3. Get a discount card

If you’re a student (or you’re with someone who is) you’ve got a ready-made discount! Not all restaurants do them, but it’s always worth asking.

Next try: Tastecard, a discount dining scheme that lets you claim 2-for-1 or 50% off at 6,000 restaurants around the UK. Membership usually costs £79.99/yr, but grab it during one of the frequent trial offers and it can cost as little as a quid. It can take a bit of planning, but if you regularly eat out as a group, you could even rotate trial periods between you for year-round savings.

4. Make the most of your birthday

You only get one (legit …) birthday a year, so make the most of it! Some birthday freebies are tied to the venue’s newsletter or loyalty scheme, so sign-up in advance. Otherwise, mention your birthday while booking and ask what they’ll throw in. Treats vary, but you could be looking at free bubbly, a slice of cake, or money off your bill.

5. Compromise

Want the food but not fussed about the tablecloth?
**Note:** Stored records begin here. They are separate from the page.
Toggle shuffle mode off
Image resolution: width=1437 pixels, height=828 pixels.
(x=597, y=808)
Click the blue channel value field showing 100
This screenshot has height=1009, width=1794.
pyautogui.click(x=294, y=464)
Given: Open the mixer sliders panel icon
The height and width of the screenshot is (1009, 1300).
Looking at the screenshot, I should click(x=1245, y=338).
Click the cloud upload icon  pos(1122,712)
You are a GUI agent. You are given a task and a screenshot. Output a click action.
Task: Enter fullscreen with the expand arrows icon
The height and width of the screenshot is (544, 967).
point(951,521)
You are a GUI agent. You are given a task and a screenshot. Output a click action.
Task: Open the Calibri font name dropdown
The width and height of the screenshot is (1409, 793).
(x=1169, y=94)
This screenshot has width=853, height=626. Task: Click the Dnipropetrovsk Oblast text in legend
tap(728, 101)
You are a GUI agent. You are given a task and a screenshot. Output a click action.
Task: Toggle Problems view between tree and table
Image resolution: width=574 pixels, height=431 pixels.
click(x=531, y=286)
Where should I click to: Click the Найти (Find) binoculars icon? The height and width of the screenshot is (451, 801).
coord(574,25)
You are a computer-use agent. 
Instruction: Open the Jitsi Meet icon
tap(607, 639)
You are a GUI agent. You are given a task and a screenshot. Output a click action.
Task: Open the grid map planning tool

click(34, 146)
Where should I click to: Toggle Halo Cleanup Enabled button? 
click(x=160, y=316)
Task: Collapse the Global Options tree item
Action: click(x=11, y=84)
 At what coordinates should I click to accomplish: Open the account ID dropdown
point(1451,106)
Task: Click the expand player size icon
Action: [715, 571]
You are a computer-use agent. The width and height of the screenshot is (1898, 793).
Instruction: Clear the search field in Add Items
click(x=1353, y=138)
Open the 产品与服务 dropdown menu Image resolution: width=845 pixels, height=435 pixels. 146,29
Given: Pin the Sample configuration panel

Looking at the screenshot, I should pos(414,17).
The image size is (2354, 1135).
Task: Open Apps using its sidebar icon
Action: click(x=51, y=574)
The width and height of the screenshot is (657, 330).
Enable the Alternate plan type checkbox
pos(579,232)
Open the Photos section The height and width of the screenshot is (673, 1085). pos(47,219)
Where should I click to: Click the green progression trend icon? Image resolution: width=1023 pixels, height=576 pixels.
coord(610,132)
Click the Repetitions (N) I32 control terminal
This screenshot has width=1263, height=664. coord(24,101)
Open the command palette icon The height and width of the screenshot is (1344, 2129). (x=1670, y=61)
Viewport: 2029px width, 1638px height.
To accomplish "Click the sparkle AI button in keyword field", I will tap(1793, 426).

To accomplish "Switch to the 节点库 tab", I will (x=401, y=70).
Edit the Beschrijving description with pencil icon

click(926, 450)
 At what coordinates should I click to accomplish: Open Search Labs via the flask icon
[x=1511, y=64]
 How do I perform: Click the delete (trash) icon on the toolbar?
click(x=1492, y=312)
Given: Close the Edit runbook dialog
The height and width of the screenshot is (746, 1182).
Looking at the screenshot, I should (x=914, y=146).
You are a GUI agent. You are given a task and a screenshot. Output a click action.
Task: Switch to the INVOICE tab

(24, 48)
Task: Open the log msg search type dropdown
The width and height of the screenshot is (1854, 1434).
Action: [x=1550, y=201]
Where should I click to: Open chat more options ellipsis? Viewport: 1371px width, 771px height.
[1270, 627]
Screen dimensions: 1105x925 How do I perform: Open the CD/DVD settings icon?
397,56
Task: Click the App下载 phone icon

See if you can have dinner delivered or collected: it’s usually the same menu but cheaper without the overheads. If you’ve got a real hunger, there’s always the buffet option: it may not be posh nosh, but it’s a good standby.

There will always be times when only the best will do – and that’s OK! Cutting back on takeaways or putting a tenner in a jar every month can help you spread your costs. Once you get there, there’s also an argument for ordering (and really savouring) the nicest stuff you can afford: you can always buy spag bol from the supermarket, but a gold-leaf cappuccino is a one-off!

6. Cut your restaurant bill

Whether or not you walk in with coupons and discount cards, you can make savings at the table, too:

  • You might think being ravenous will mean you really enjoy your food, but you’re more likely to end up hangry and over-ordering.
  • Booze massively inflates your bill, so either pre-drink or stick with soft options. Some venues will let you bring your own bottle (BYOB), but check in advance for corkage charges.
  • Share starters or desserts. If you’re drinking, jugs or bottles for the table will work out cheaper, too.
  • If a restaurant serves alcohol, they have to provide free tap water. So if that’s all you want, ask for it – don’t order drinks ‘just to be polite’.
  • Put any loyalty points or stamps you’ve been collecting towards a free dessert, drink, or anything else that knocks a few quid off the bill.
  • Know where you stand on service. If it’s already included in the bill, leaving a tip might be overkill. But if things weren’t great, you might want to negotiate the service charge or not tip at all.
  • Can’t finish your dish? Get a doggy bag! There’s no sense sending a meal to the bin if you might fancy polishing it off later.

7. Tackle the shared bill

Dining out with friends and family can be brilliant, but it also has the potential of resentment over that time you didn’t have a dessert but Karen from accounting had half your chips. Sharing the bill usually works out cheaper or roughly even stevens in the long run, so it’s a good tactic for group saving. If not, or money is really tight, don’t be shy about speaking up or paying your own way – we’re just talking dinner, after all, not trial by jury.